Un peu désinvolte dans sa démarche, Rick Hughes s’est surtout rattrapé par sa voix, son charisme et sa connivence avec le public.

Trois rois du rock et un orchestre symphonique

CRITIQUE / Le chef de l’Orchestre symphonique de Sherbrooke Stéphane Laforest doit vraiment être très heureux d’avoir ajouté une série de concerts pop symphonique à la saison régulière de l’OSS. La réponse du public est excellente (le concert Broadway du printemps dernier était à guichets fermés), et la prestation d’hier soir n’a pas fait défaut à l’engouement, avec plus de 1200 personnes dans la salle Maurice-O’Bready.

Il faut dire qu’il y avait une brochette de choix à l’honneur. Trois rois du rock, chacun avec sa couleur : Rick Hughes, routier d’expérience au registre haut perché, Yvan Pedneault, au timbre puissant rappelant Freddie Mercury (il promène d’ailleurs un spectacle en hommage à Queen), ainsi que Tim Brink, Estrien à la voix bellement éraillée. Grand merci d’ailleurs au maestro d’avoir donné ainsi une chance à un petit gars de la région.

Et comment c’était? Une véritable partie de plaisir. Pas pour les interprètes, s’entend, car ces derniers avaient fort à faire, mais pour le public, que des bonbons rock bellement orchestrés (la majorité par le chef lui-même), avec quand même une place pour quelques découvertes.

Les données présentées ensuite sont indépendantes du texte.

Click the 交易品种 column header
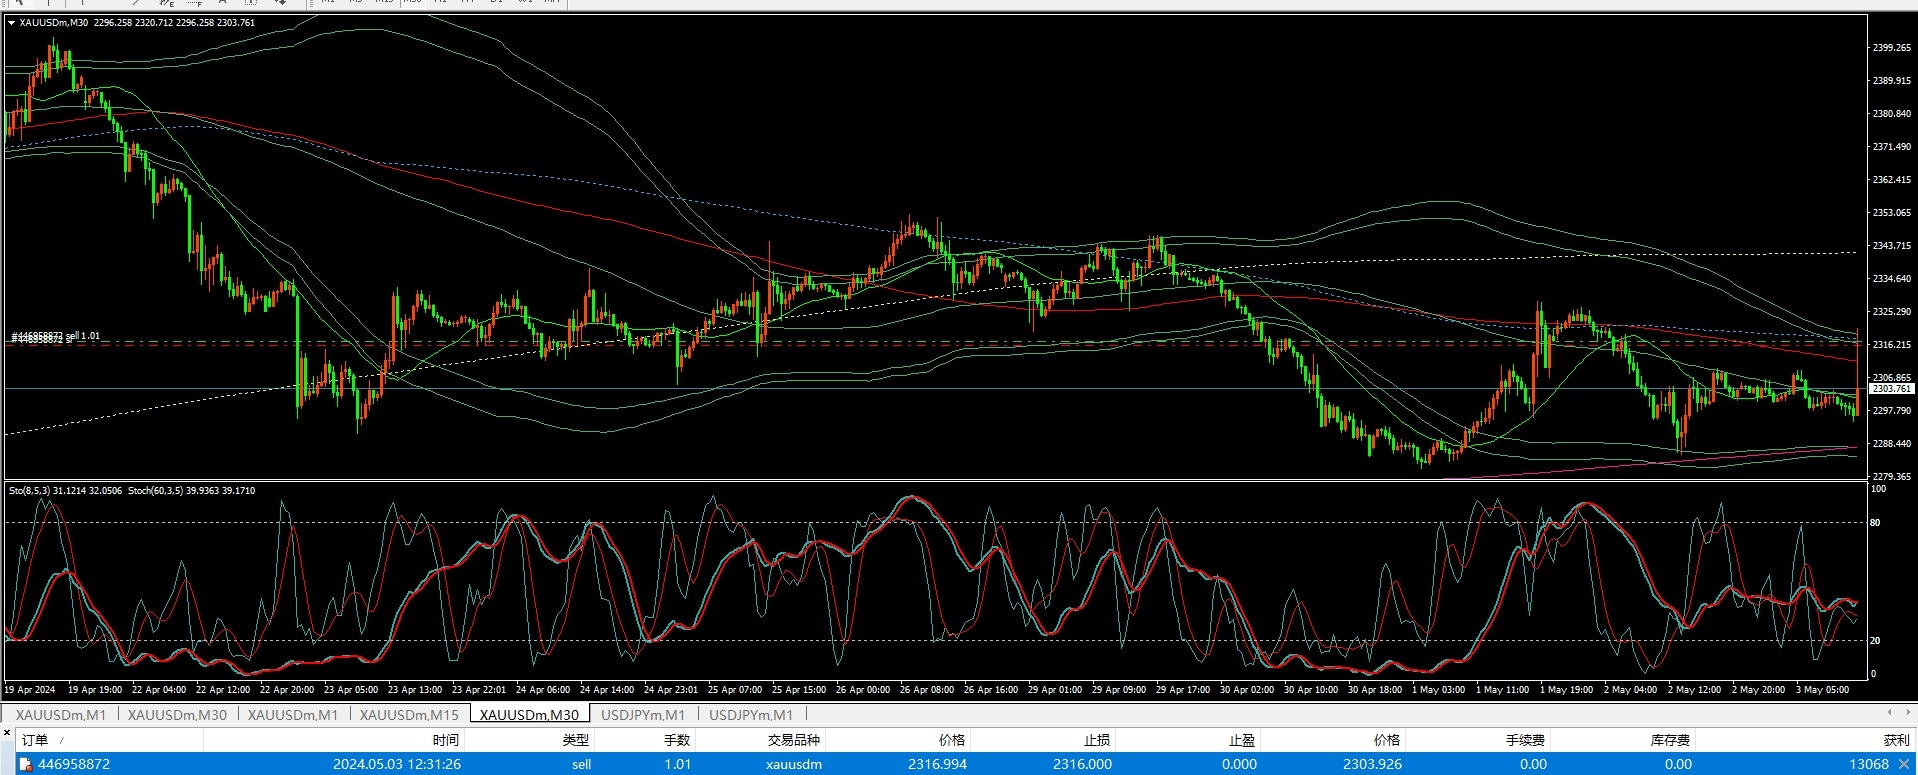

Par exemple Fool’s Overture, qui n’est assurément pas la pièce la plus connue de Supertramp, mais qui est probablement une des plus amples et des plus ambitieuses (elle est en partie orchestrale au départ).

À souligner aussi l’espèce de Vol du bourdon qui s’est invité dans l’arrangement de Paint It Black, des Rolling Stones. Bref, maestro Laforest n’a pas oublié, en transposant ces succès rock, de mettre ses troupes en évidence.

Ce fut par exemple le cas dans Goodbye Stranger, dont le refrain aurait été trop haut pour Tim Brink, mais dont les cordes et les vents se sont chargés. Même chose pour Bohemian Rhapsody, Yves Pedneault laissant l’ouverture et le passage opératique aux musiciens.

Phil Brink

Fait à noter : le menu musical ne figurait pas dans le programme, pour réserver la surprise à l’auditoire. Ce dernier a surtout eu droit à des succès des Rolling Stones, Queen, Supertramp et Led Zeppelin, avec au moins une pièce réservée à Pink Floyd, U2, Genesis et Phil Collins.

Beau flash d’ailleurs d’avoir confié Against All Odds à Tim Brink, un répertoire auquel le chanteur n’avait encore jamais touché, mais qui lui va comme un gant. Même s’il s’agissait de sa première expérience avec un orchestre symphonique, l’Estrien a paru vraiment très à l’aise dès sa première chanson. C’est d’ailleurs le seul des trois qui est descendu dans la foule.

Un peu désinvolte dans sa démarche, Rick Hughes s’est surtout rattrapé par sa voix, son charisme et sa connivence avec le public, brillant particulièrement dans Dreamer, Kashmir et Black Dog (il a d’ailleurs dédié la dernière à sa sœur Lulu, qui combat une récidive de cancer).

Moins lumineux en première partie (ses basses étaient souvent inaudibles et il a dû descendre d’une octave certaines lignes d’Another One Bites the Dust), Yvan Pedneault a pris tout son élan avec Sunday Bloody Sunday, brillant de tous ses feux avec le tiercé queenesque final (We Will Rock You, Bohemian Rhapsody et We Are the Champions, ses deux coéquipiers se joignant à lui pour la dernière, livrée en rappel, puis reprise à la demande générale).

Accrocs

Maintenant, ce serait mentir de dire que tout s’est passé comme sur des roulettes. La soirée a été marquée par de multiples petits accrocs venus surtout des solistes et de la sonorisation.

Primo, être accompagné d’un orchestre est beaucoup plus difficile pour un chanteur (les repères sont souvent camouflés dans la masse sonore), ce qui fait que quelques entrées ont se sont faites en retard.

Secundo, la sonorisation doit amalgamer voix, instruments acoustiques et instruments électriques, ce qui n’est pas de tout repos non plus. D’ailleurs, on soupçonne que le sonorisateur a eu maille à partir avec une nouvelle console, laquelle ne semblait pas répondre avec toute la précision souhaitée. Dans Satisfaction, c’est carrément le micro de Tim Brink qui a lâché. Mais pour la définition de l’orchestre, diésé pour l’occasion d’un quatuor piano, guitare, basse, batterie, c’était totalement sur la coche.